Le collectif des avocats de Mame Mbaye Niang a fait face à la presse pour exprimer sa position concernant la procédure de révision initiée dans le cadre de l’affaire de diffamation opposant leur client à l’actuel Premier ministre, Ousmane Sonko. Cette sortie médiatique visait à clarifier les aspects juridiques entourant cette démarche, jugée inopérante par la défense de l’ancien ministre.
Prenant la parole au nom du collectif, Me Oumar Youm a tenu à rappeler le parcours judiciaire du dossier, insistant sur le caractère définitif des décisions rendues. Selon les informations relayées par Sud Quotidien, l’avocat a souligné que le litige a été tranché successivement par un jugement du 30 mars 2023, confirmé par la Cour d’appel le 8 mai 2023, avant que la Cour suprême ne rejette le pourvoi le 4 janvier 2024. Pour la défense, la « vérité judiciaire » a été établie et l’autorité de la chose jugée doit s’imposer à toutes les parties.
Le point central de la contestation des avocats réside dans la nature de la pièce utilisée pour justifier cette demande de révision. Il s’agit d’un pré-rapport administratif datant de 2018, rédigé par un inspecteur aujourd’hui décédé.
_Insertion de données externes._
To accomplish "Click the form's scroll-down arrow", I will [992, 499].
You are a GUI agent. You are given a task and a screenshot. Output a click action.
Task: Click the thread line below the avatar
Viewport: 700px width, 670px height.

Me Oumar Youm conteste formellement la qualification de « pièce inconnue » attribuée à ce document au sens de la loi. Il précise que ce rapport n’a jamais été validé et ne saurait, par conséquent, constituer un élément nouveau suffisant pour remettre en cause des décisions de justice devenues irrévocables.
Au-delà de l’aspect technique, le collectif dénonce une procédure qu’il qualifie d’exceptionnelle et injustifiée. Les avocats de Mame Mbaye Niang estiment que ni les faits ni les lois n’ont évolué depuis la clôture du dossier. Ils alertent sur ce qu’ils considèrent comme une tentative d’instrumentalisation de l’appareil judiciaire et appellent les magistrats à garantir la sécurité juridique en préservant l’autorité des arrêts rendus au nom du peuple sénégalais.